У меня впечатленье, что мужчины исключительно были поглощены делом Дрейфуса, денно и нощно, а женщины, то есть дамы с буфами, нанимали и рассчитывали прислуг, что подавало неисчерпаемую пищу приятным и оживленным разговорам.
На Невском, в здании костела Екатерины, жил почтенный старичок – père Лагранж. На обязанности этого преподобия лежала рекомендация бедных молодых французских девушек боннами к детям в порядочные дома. К père Лагранжу дамы приходили за советом прямо с покупками из Гостиного двора. Он выходил старенький, в затрапезной ряске, ласково шутил с детьми елейными католическими шутками, приправленными французским остроумием. Рекомендация père Лангранжа ценилась очень высоко.
Знаменитая контора по найму кухарок, бонн и гувернанток, на Владимирской улице, куда меня частенько прихватывали, походила на настоящий рынок невольников. Чаявших получить место выводили по очереди. Дамы их обнюхивали и требовали аттестаций. Аттестация совершенно незнакомой дамы, особенно генеральши, считалась достаточно веской, иногда же случалось, что выведенное на продажу существо, присмотревшись к покупательнице, фыркало ей в лицо и отворачивалось.
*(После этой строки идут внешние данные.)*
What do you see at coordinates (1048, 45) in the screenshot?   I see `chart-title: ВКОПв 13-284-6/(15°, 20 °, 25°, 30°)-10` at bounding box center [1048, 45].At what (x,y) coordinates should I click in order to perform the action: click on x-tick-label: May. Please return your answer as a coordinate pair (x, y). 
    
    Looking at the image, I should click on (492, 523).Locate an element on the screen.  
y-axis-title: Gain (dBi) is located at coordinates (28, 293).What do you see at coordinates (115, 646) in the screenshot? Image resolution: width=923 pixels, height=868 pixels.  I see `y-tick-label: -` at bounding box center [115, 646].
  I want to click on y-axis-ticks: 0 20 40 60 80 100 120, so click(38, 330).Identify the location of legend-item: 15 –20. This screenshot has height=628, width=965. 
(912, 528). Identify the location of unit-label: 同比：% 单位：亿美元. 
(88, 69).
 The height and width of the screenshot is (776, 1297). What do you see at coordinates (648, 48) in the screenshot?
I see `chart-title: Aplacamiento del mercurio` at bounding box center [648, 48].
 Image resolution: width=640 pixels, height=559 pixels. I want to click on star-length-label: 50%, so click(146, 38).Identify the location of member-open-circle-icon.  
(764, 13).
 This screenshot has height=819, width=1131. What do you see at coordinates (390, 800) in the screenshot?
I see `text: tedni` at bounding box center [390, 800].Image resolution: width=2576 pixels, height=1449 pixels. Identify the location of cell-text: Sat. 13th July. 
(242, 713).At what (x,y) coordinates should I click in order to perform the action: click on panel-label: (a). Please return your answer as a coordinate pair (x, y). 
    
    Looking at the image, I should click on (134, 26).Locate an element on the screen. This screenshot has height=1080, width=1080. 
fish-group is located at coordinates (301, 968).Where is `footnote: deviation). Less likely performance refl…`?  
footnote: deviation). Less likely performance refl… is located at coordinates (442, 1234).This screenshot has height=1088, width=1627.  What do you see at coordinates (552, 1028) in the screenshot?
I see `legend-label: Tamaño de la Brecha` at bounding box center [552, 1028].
Тогда выбегала посредница по торговле этими рабынями, извинялась и говорила об упадке нравов.
Еще раз оглядываюсь на Павловск и обхожу по утрам дорожки и паркеты вокзала, где за ночь намело на пол-аршина конфетти и серпантина, – следы бури, которая называлась «gala» или «бенефис». Керосиновые лампы переделывались на электрические. По петербургским улицам все еще бегали конки и спотыкались донкихотовские коночные клячи. По Гороховой до Александровского сада ходила «каретка» – самый древний вид петербургского общественного экипажа; только по Невскому, гремя звонками, носились новые, в отличие от грязно-бордовых, курьерские конки на крупных и сытых конях.